Personal information
- Born: March 16, 1927 Richfield, Utah, U.S.
- Died: July 20, 2009 (aged 82) Payson, Utah, U.S.
- Listed height: 6 ft 2 in (1.88 m)
- Listed weight: 175 lb (79 kg)

Career information
- High school: Spanish Fork (Spanish Fork, Utah)
- College: BYU (1947–1950)
- NBA draft: 1950: 5th round, 57th overall pick
- Drafted by: Rochester Royals
- Playing career: 1950–1951
- Position: Small forward / shooting guard

Career history
- 1950: Saint Paul Lights
- 1950–1951: Waterloo Hawks

Career highlights
- Second-team All-American – Helms (1948);
- Stats at Basketball Reference

= Joe Nelson (basketball) =

American basketball player

Joseph Arthur Nelson (March 16, 1927 – July 20, 2009) was an American basketball player. He was an All-American college player at Brigham Young University (BYU).

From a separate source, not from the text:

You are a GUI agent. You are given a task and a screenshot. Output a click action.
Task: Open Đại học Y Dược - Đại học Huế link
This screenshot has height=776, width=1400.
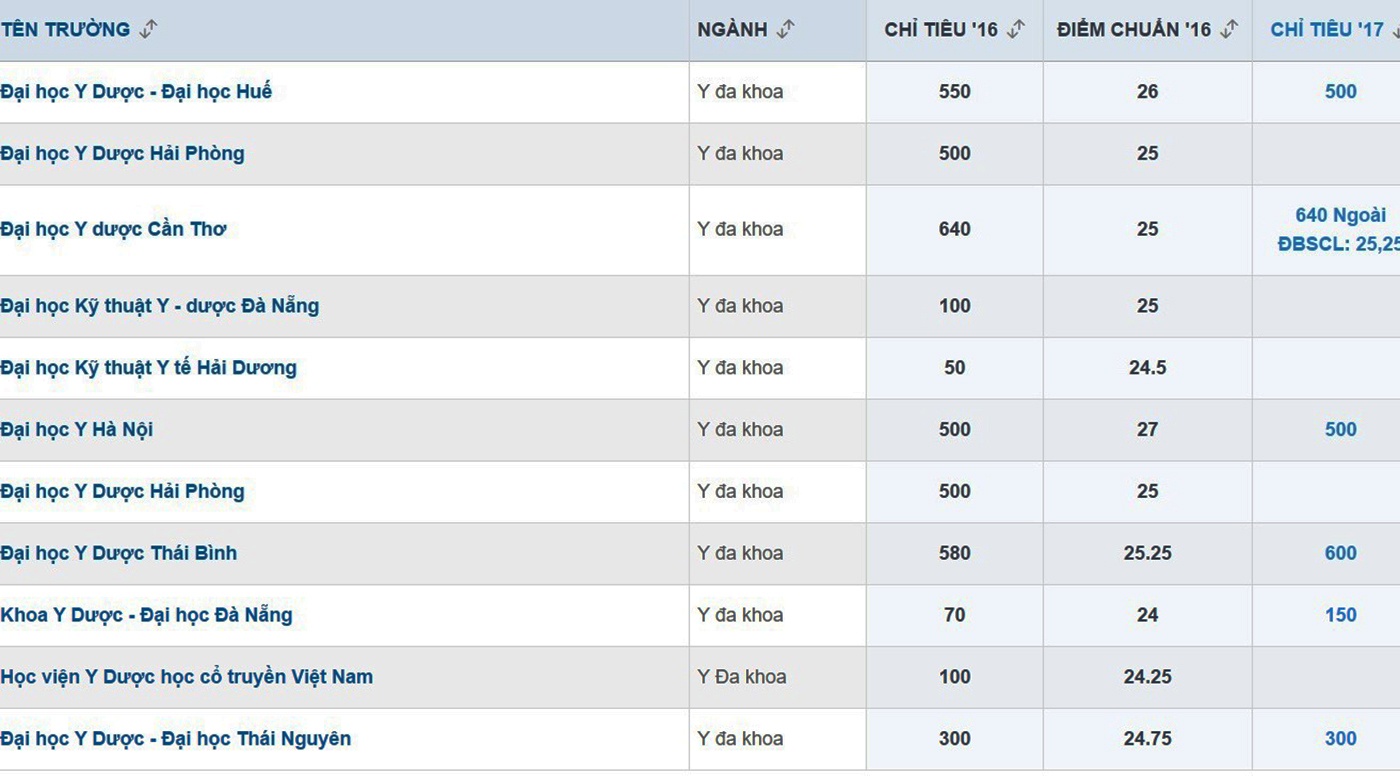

Nelson came to BYU from Spanish Fork, Utah, after he had spent 16 months in the military during World War II. Nelson competed for BYU in basketball and track, and in his sophomore season of 1947–48, Nelson set the Skyline Conference single-game scoring record with a 37-point outing against Denver. For his career, Nelson was a three-time all-conference pick and led the league in scoring in 1948 and 1949. He was named an All-American by the Helms Athletic Foundation in 1948.

Following his college career, Nelson was drafted by the Rochester Royals in the 1950 NBA draft and played in the National Professional Basketball League for the Saint Paul Saints and Waterloo Hawks. After the 1950–51 season, Nelson quit basketball for a business career. He died on July 20, 2009.